I've got to start my first publication post with a confession: I am not good at thinking of titles. I didn't think of the title for the first chapter of my master's thesis (or the thesis itself), my master's advisor, Joanna, did because she's great at titles. The paper "Keeping wetlands wet in the western United States: adaptations to drought in agriculture-dominated human-natural systems" is a comparative case study of the paper water and wet water acquired by three federal wildlife refuges in the Bear River watershed. In the western U.S., the right to use water is allocated under the rules of prior appropriation. Every water user must apply for the right to use water and that right comes with restrictions on what water can be used for, how much can be used, and when it can be used. During periods of drought, a relatively common even in the arid and semi-arid West, senior water right holders (those who applied for their rights first) get their whole water allocation while junior water right holders (those who applied for their rights most recently) will have their allocation cut off. There are lots and lots of intricacies of within the law, based on 150 years of court cases, many state constitutions, and inter-state water compacts, but the statement "first in right, first in time" is still the clearest way to summarize the law.

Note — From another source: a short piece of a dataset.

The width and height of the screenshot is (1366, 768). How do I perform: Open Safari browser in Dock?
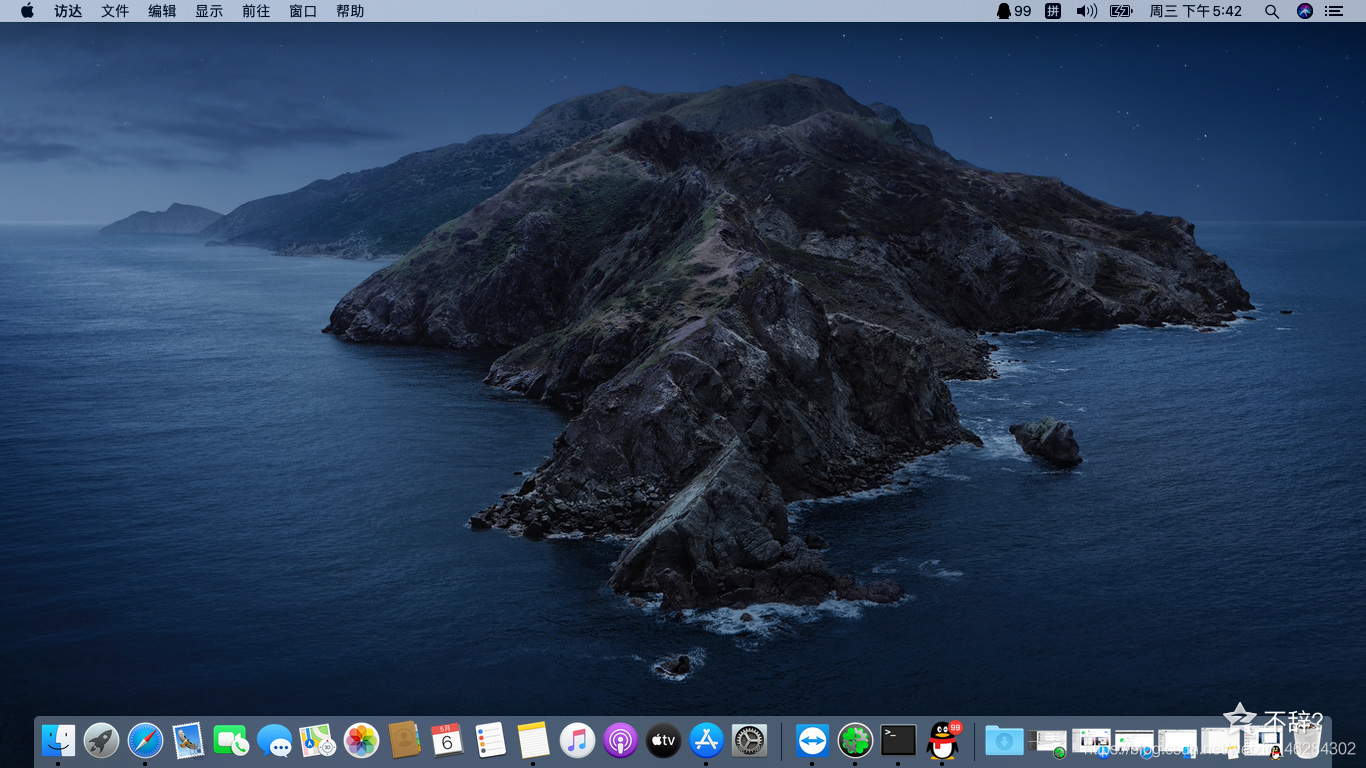pos(145,740)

Bear Lake National Wildlife Refuge
Water law goes way back to the California gold rush, but appreciation for wetlands is a relatively recent development (coming in the 1970s). How have wetlands, a thirsty ecosystem defined by the presence of water, persisted in watersheds like the Bear River, where agricultural users have acquired almost all the available water? It depends (every ecologist's favorite answer). Every water user must apply for the right to use water, but the strategy for acquiring those rights varies based on where the wetland is located within the watershed (near the top or the bottom) and relative to senior water rights holders (upstream, downstream, or near a storage reservoir). The federal wildlife refuges in the Bear River Basin, Bear River, Bear Lake, and Cokeville Meadows, have each pursued their own strategy, detailed in the paper linked here.
Once a refuge has acquired access to water through applications, diligence claims, shares in canal companies, or purchases of rights with land, the water must be managed to buffer wetlands against fluctuations in water supply. Such management takes a context-specific approach that recognizes the opportunities unique to each refuge.
Bear River discharge above three wildlife refuges.